4. In orientation for my job someone asked me if I had any gum, and in church I see candy and lotion passed around. And it just made me think that the only thing I was ever asked for in Peru when I was out in a crowd or in church... was for toilet paper. :) (You usually have to carry your own for the bathrooms there.) Not a bad difference, just a difference that I noticed. 


5. I do not express myself well face to face in English. I start to ramble because what I am saying doesn't make much sense. It makes sense in my head but not when it comes out. Thankfully the people this has happen to have been very patient with me. But it makes me start to think, if it is like this for me... what must it be like for Julton? Although I guess that I understand his fight with English because it was/is like my fight with Spanish. But me fighting with English? Ugh. Sometimes I feel like people look at me and think, isn't she supposed to be a college graduate?

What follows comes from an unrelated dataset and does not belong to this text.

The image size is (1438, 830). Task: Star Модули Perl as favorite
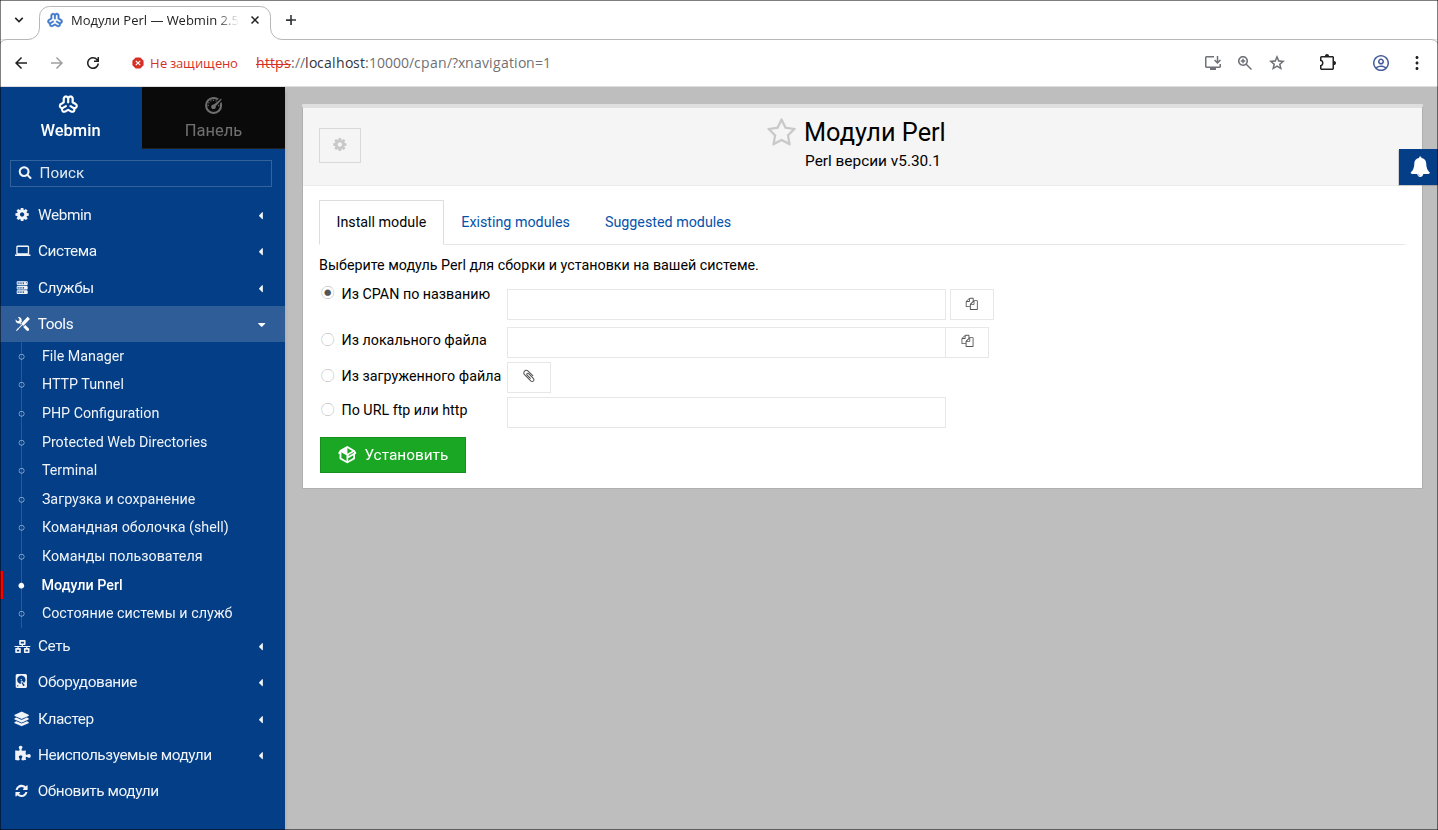[780, 133]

6. Someone told me before coming back that I would remember things the way they were but they would have changed and that would be difficult for me to adjust to. Okay, That two way street is no longer a two way street. But what they didn't tell me was that I was going to pretend to remember things and get them completely ridiculously wrong. Then do things like go into blockbuster and expect to be able to rent movies as if it were the library. When my reaction to the guy asking me for money was "What? I have to pay??" I'm pretty sure he thought I was either sarcastic or just weird. 


7. And choose your own ingredients style restaurants like Subway or what we most recently tried Qdoba? I wanted to tell them just to pick out the ingredients for me and surprise me. The food was great but I'm not used to having so many options. 


8. I think my face gets a little red when I get called honey, darlin, sweetheart etc. Because I am used to being called names (I'd rather not hear) by guys on the street that usually are a little distance away anyway and you can pretend you didn't hear it. And maybe hearing "hija" (daughter) or "amiguita" (little friend)...but not honey from someone that is giving me the total of my order or refilling the water I told them I was done with anyway. 


9. People really like to buy things. Things they don't really need. I like to "go shopping" but usually don't actually buy anything. I would like to say it is because I don't have any money anyway, but it doesn't seem to stop other people.


10. I miss having friends close by. to be able to call someone and say hey see you in 5 minutes at..".."  In Trujillo I lived just a few blocks away from some of my closest friends. Here the closest one lives 2 hours away... TWO HOURS! After our visit this weekend, when leaving I thought to myself that it was way easier to live another continent away from her rather than so close yet so far away. That's just torture.


*Please note that Im not trying to sound negative if it sounds that way. I'm just noting some things, Julton and I both are having good and bad days with "culture shock". 


I also... really miss my cat. She is having a blast living in the jungle now, but wow I miss her. Even if she was crazy.